If you were unnerved over the holiday weekend by Animal Planet'due south special "Mermaids: The Body Found," take a deep breath. It's OK to go back in the h2o again, and you tin can quit eyeing your copy of "The Little Mermaid" suspiciously.

The two-hour plan is fiction, but it's presented in documentary mode, with actors playing scientists who claim to have establish the trunk of a mermaid on a Washington state embankment.

The channel admits this in a press release well-nigh the special, saying "the pic is scientific discipline fiction, using scientific discipline as a springboard into imagination."

Just that didn't stop some from being sucked in and believing what they saw.

Urban legends site Snopes.com added the "Mermaids" hoax to its site on Tuesday. The site began its posting by quoting an e-mail reading, in part, "In this documentary they showed a video that was taken from a male child'due south telephone on the embankment it shows a live mermaid. At present my father and I would similar to know if this video is existent. I don't similar to say that nosotros are suckers to everything we hear, but I am open up to new ideas."

Snopes.com creators Barbara and David P. Mikkelson quickly debunk the hoax, pointing out that "the program was non fact but rather speculative science fiction, and it included obvious CGI-produced video sequences."

The site also noted a necktie-in website, believeinmermaids.com, which features a faux bulletin claiming that the site has been seized past the U.South. Department of Justice and Homeland Security.

Others were in on the joke from the first.
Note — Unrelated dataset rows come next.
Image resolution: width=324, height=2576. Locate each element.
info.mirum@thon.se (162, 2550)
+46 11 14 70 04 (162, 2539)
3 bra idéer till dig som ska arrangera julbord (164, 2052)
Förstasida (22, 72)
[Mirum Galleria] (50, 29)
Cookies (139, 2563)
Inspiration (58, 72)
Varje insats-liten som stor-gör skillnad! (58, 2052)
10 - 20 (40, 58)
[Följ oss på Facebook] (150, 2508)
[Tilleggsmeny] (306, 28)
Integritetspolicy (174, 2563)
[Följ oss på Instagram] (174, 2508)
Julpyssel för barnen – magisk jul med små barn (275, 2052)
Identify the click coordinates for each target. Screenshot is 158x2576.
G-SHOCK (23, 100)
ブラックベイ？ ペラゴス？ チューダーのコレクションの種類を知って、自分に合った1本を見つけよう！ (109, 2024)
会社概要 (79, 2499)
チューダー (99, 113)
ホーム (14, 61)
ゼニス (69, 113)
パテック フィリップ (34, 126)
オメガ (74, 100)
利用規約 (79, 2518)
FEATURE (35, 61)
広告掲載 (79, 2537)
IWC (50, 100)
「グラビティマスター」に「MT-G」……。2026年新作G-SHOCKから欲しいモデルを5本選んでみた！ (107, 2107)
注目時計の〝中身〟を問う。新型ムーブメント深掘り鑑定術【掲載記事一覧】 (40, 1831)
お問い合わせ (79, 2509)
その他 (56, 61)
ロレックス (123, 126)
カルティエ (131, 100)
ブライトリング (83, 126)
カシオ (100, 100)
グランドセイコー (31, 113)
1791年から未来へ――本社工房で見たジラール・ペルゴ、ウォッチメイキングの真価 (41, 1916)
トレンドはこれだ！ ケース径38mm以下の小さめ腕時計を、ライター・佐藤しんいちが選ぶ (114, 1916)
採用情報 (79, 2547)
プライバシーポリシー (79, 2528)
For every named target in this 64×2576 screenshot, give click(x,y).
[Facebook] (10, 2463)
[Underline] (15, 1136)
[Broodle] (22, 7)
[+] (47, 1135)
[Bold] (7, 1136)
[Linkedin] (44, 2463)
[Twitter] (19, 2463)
Tweeted Green Bay Packer Tom Crabtree, "If you believed one second of the Animal Planet's 'Mermaids' testify, and so turn around because Sasquatch is continuing behind you."

\"Mermaids: The Body Found\" will air again June 17.
\"Mermaids: The Torso Constitute\" will air again June 17. Animate being Planet / Today

The program aired in Australia in 2011, and the hoax was thoroughly debunked at the time by columnists there. Brad Newsome of The Sydney Morning Herald wrote at the time, "The version that I saw doesn't fifty-fifty do viewers the courtesy of admitting that it's fake until the credits are most to roll," and dismissed the "aquatic ape" theory, a real hypothesis first proposed in 1942 and presented in the bear witness, as "rather fringe." He also wrote, "People dear that sort of stuff, I go it. But it belongs on more than tabloid channels that don't have any pretensions of scientific or historical brownie."

"Mermaids: The Body Found" will air again on June 17 on Animal Planet.